═══ DATA SHOWN
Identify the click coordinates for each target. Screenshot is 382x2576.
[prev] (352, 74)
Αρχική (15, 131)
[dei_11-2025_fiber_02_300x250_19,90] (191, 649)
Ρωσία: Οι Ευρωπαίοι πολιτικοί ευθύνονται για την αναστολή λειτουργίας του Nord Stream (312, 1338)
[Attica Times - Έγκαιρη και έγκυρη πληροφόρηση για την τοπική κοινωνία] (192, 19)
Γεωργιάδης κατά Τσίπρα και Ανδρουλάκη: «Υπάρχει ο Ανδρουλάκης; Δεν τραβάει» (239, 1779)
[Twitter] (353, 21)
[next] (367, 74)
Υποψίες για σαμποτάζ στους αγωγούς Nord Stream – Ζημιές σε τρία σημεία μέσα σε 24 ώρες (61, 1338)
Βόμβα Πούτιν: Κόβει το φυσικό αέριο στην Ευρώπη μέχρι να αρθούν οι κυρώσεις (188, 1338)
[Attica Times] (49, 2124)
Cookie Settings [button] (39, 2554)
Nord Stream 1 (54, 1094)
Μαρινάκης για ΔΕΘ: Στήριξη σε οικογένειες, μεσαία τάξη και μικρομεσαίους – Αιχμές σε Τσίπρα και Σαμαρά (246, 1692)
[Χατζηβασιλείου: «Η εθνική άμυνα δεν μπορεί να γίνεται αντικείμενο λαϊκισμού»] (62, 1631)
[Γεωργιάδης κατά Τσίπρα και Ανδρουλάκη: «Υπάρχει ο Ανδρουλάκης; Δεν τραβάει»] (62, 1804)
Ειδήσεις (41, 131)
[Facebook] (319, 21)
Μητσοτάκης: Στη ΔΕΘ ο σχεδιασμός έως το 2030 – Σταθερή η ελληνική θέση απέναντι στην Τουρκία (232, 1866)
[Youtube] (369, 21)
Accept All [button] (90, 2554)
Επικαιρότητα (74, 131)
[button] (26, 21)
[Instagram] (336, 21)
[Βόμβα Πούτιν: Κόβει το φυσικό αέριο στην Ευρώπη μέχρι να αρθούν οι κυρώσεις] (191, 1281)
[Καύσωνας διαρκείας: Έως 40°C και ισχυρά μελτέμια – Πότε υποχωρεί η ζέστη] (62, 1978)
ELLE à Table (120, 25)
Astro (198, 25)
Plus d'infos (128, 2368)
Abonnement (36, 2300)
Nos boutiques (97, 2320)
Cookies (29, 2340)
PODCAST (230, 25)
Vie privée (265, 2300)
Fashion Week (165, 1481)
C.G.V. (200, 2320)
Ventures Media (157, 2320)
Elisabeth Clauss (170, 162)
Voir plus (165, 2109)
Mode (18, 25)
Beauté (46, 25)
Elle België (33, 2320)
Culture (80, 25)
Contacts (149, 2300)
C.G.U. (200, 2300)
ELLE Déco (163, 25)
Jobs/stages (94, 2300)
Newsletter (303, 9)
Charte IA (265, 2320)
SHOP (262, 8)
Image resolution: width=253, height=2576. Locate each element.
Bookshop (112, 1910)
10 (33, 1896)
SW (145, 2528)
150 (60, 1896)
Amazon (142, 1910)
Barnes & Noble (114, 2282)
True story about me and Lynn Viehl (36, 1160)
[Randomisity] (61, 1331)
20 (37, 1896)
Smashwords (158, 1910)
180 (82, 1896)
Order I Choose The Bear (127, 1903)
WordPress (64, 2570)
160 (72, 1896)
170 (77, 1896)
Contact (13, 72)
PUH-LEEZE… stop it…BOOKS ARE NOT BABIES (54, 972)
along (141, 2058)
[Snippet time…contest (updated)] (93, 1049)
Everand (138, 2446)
══════
*TASK TO COMPLETE:* All of the records above should be copied exactly.

*EXERCISE ANSWER:*
Identify the click coordinates for each target. Screenshot is 382x2576.
[prev] (352, 74)
Αρχική (15, 131)
[dei_11-2025_fiber_02_300x250_19,90] (191, 649)
Ρωσία: Οι Ευρωπαίοι πολιτικοί ευθύνονται για την αναστολή λειτουργίας του Nord Stream (312, 1338)
[Attica Times - Έγκαιρη και έγκυρη πληροφόρηση για την τοπική κοινωνία] (192, 19)
Γεωργιάδης κατά Τσίπρα και Ανδρουλάκη: «Υπάρχει ο Ανδρουλάκης; Δεν τραβάει» (239, 1779)
[Twitter] (353, 21)
[next] (367, 74)
Υποψίες για σαμποτάζ στους αγωγούς Nord Stream – Ζημιές σε τρία σημεία μέσα σε 24 ώρες (61, 1338)
Βόμβα Πούτιν: Κόβει το φυσικό αέριο στην Ευρώπη μέχρι να αρθούν οι κυρώσεις (188, 1338)
[Attica Times] (49, 2124)
Cookie Settings [button] (39, 2554)
Nord Stream 1 (54, 1094)
Μαρινάκης για ΔΕΘ: Στήριξη σε οικογένειες, μεσαία τάξη και μικρομεσαίους – Αιχμές σε Τσίπρα και Σαμαρά (246, 1692)
[Χατζηβασιλείου: «Η εθνική άμυνα δεν μπορεί να γίνεται αντικείμενο λαϊκισμού»] (62, 1631)
[Γεωργιάδης κατά Τσίπρα και Ανδρουλάκη: «Υπάρχει ο Ανδρουλάκης; Δεν τραβάει»] (62, 1804)
Ειδήσεις (41, 131)
[Facebook] (319, 21)
Μητσοτάκης: Στη ΔΕΘ ο σχεδιασμός έως το 2030 – Σταθερή η ελληνική θέση απέναντι στην Τουρκία (232, 1866)
[Youtube] (369, 21)
Accept All [button] (90, 2554)
Επικαιρότητα (74, 131)
[button] (26, 21)
[Instagram] (336, 21)
[Βόμβα Πούτιν: Κόβει το φυσικό αέριο στην Ευρώπη μέχρι να αρθούν οι κυρώσεις] (191, 1281)
[Καύσωνας διαρκείας: Έως 40°C και ισχυρά μελτέμια – Πότε υποχωρεί η ζέστη] (62, 1978)
ELLE à Table (120, 25)
Astro (198, 25)
Plus d'infos (128, 2368)
Abonnement (36, 2300)
Nos boutiques (97, 2320)
Cookies (29, 2340)
PODCAST (230, 25)
Vie privée (265, 2300)
Fashion Week (165, 1481)
C.G.V. (200, 2320)
Ventures Media (157, 2320)
Elisabeth Clauss (170, 162)
Voir plus (165, 2109)
Mode (18, 25)
Beauté (46, 25)
Elle België (33, 2320)
Culture (80, 25)
Contacts (149, 2300)
C.G.U. (200, 2300)
ELLE Déco (163, 25)
Jobs/stages (94, 2300)
Newsletter (303, 9)
Charte IA (265, 2320)
SHOP (262, 8)
Image resolution: width=253, height=2576. Locate each element.
Bookshop (112, 1910)
10 (33, 1896)
SW (145, 2528)
150 (60, 1896)
Amazon (142, 1910)
Barnes & Noble (114, 2282)
True story about me and Lynn Viehl (36, 1160)
[Randomisity] (61, 1331)
20 (37, 1896)
Smashwords (158, 1910)
180 (82, 1896)
Order I Choose The Bear (127, 1903)
WordPress (64, 2570)
160 (72, 1896)
170 (77, 1896)
Contact (13, 72)
PUH-LEEZE… stop it…BOOKS ARE NOT BABIES (54, 972)
along (141, 2058)
[Snippet time…contest (updated)] (93, 1049)
Everand (138, 2446)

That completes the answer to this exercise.